CLASH OF THE TITANS: The WALL STREET JOURNAL’s Scott Cacciola wrote there is “little doubt that we've got the best pair of competing claimants to the title of world's greatest basketball player” in the Finals with James and Durant (WALL STREET JOURNAL, 6/11). In New Orleans, Peter Finney wrote, “Whatever transpires, the NBA has to be happy.” Durant is a guy “many say is the ‘best player’ in the league,” while in James, “you have the league MVP” (New Orleans TIMES-PICAYUNE, 6/11). In Houston, Jerome Solomon writes under the header, “LeBron-Durant Has Makings Of A Magic-Bird Type Rivalry.” The Heat and Thunder coming together in the NBA Finals “should be that good nasty stuff,” and “could provide just the storm to raise the league to new heights” (HOUSTON CHRONICLE, 6/12).

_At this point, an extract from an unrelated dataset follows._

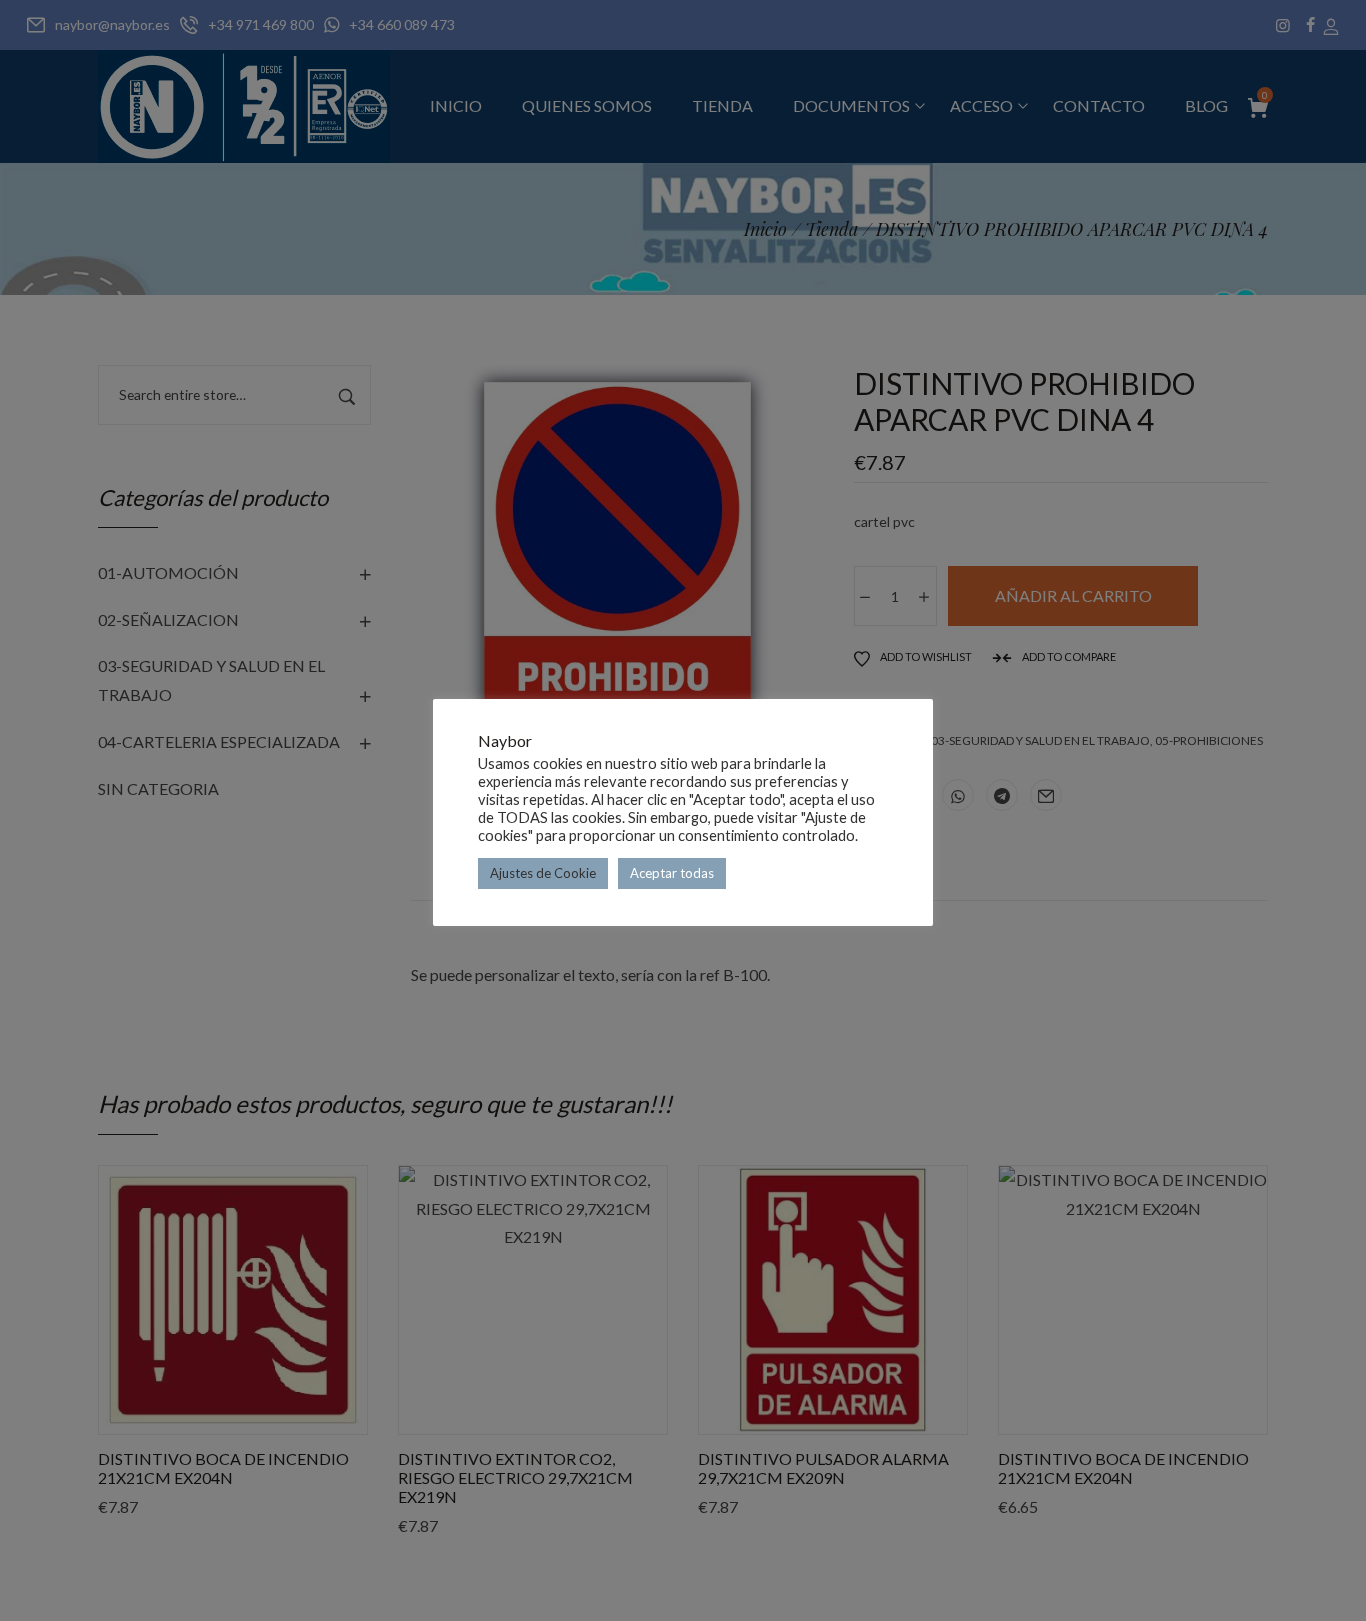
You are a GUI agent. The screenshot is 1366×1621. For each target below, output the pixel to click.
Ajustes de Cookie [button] (543, 873)
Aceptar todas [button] (672, 873)
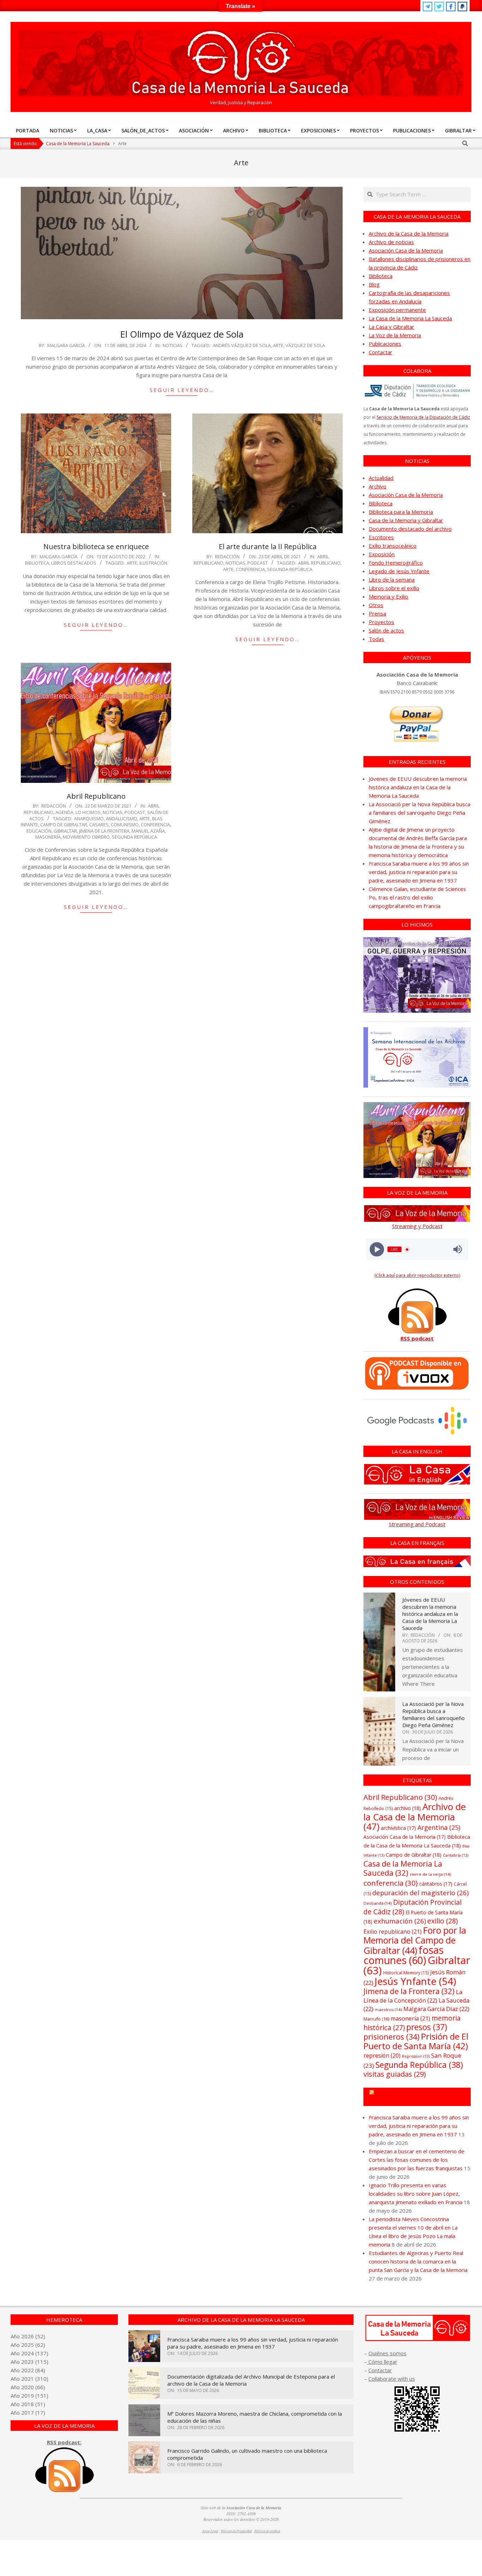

In Charlotte, Tom Sorensen compares James and Durant to Johnson and Bird writes there are "unmistakable similarities between the great players from the 1980's and the two greatest players in the NBA today." Sorensen: "One is that they compel you to watch them" (CHARLOTTE OBSERVER, 6/12).
RUNNING OUT OF ROOM: In Ft. Lauderdale, Craig Davis reports standing-room only tickets “were all that remained” yesterday for the Heat's first two home games in the NBA Finals. Fans were still “able to purchase a spot on viewing platforms just beneath the rafters at AmericanAirlines Arena for $155 at Heat.com.” A team spokesperson said that additional blocks of tickets “will likely be made available approaching each game.” The Heat are "obligated to hold back tickets for the league, the opposing team and the television network.” Any that “aren't used are released for sale to the public, usually on game day or the day before.” Davis noted as of yesterday, the Finals “were a slightly hotter ticket in Oklahoma City than in Miami, based on average prices on the secondary market.” SeatGeek Communications Dir Will Flaherty said that the average price for Game One in Oklahoma City “was $618, for Game 2 $499” (South Florida SUN-SENTINEL, 6/12).